- **What the task requires**
Character for character, transcribe the entries below, minus the images.

- **Data records**
+++
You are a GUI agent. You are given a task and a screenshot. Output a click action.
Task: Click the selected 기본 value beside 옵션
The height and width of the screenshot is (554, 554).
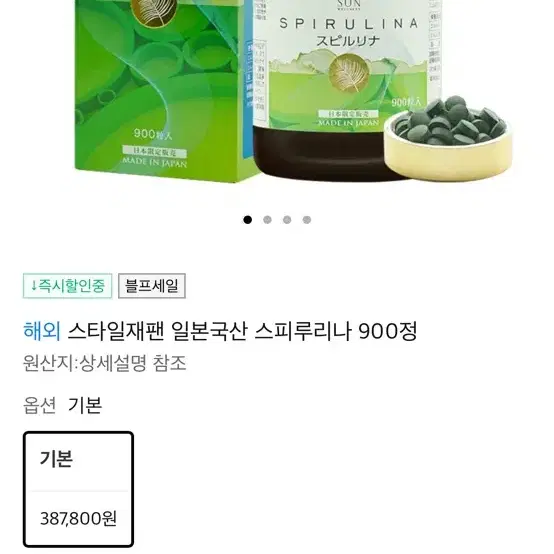pyautogui.click(x=85, y=405)
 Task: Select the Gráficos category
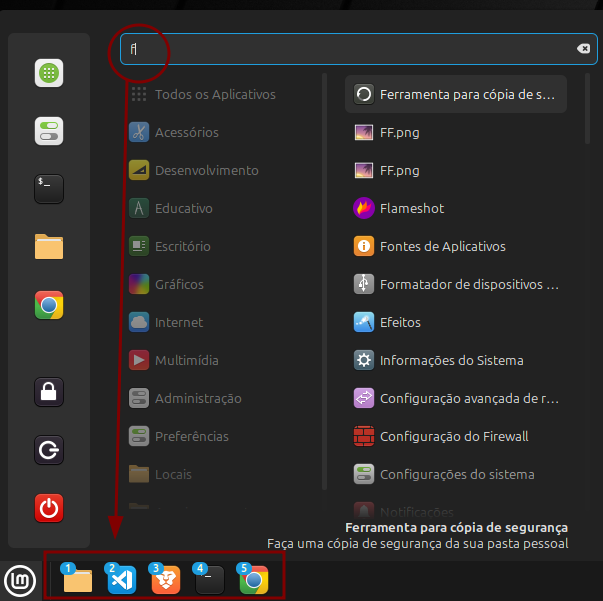(179, 284)
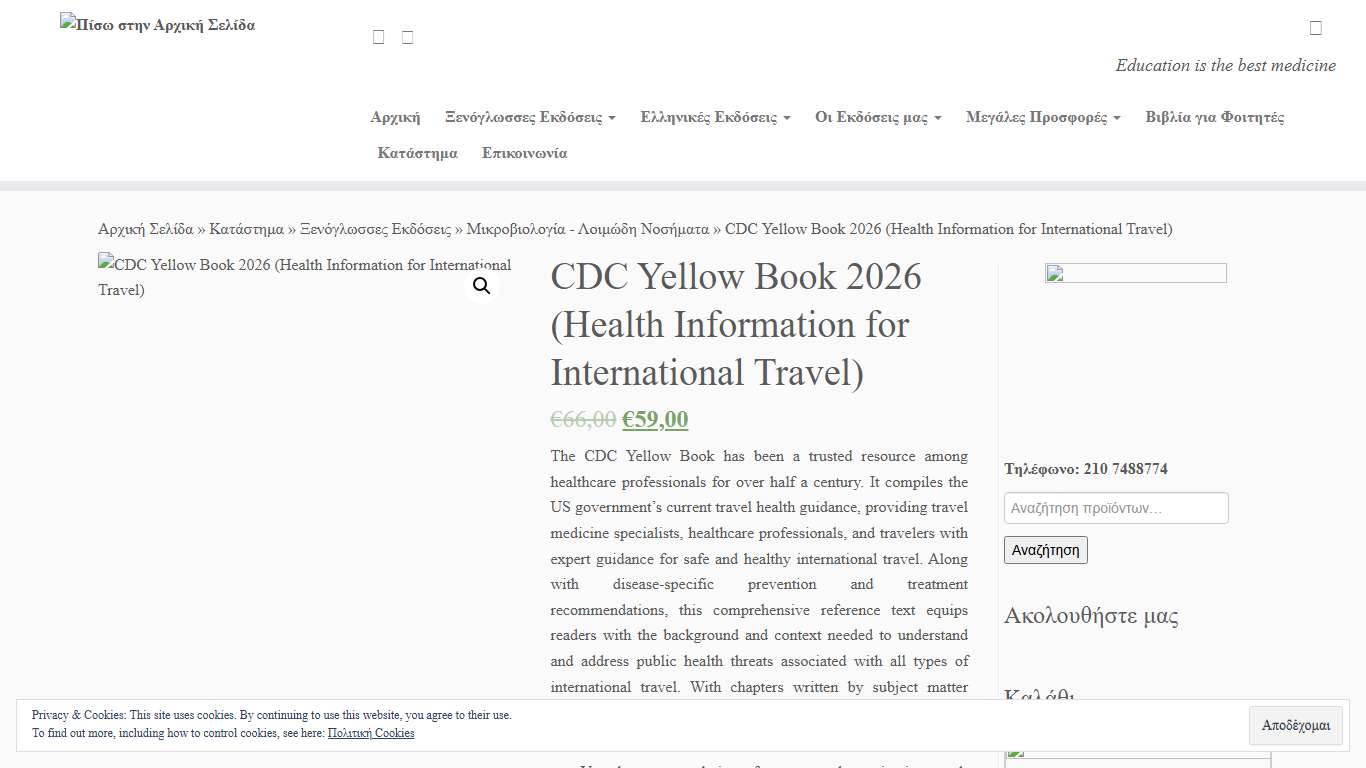Click the magnifier zoom icon on product image
Viewport: 1366px width, 768px height.
[x=481, y=285]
+++
- **Reply**
You are a GUI agent. You are given a task and a screenshot. Output a click action.
Task: Click the selected 기본 value beside 옵션
The height and width of the screenshot is (554, 554).
pyautogui.click(x=85, y=405)
 Task: Select the Gráficos category
(179, 284)
Click the magnifier zoom icon on product image
Viewport: 1366px width, 768px height.
[x=481, y=285]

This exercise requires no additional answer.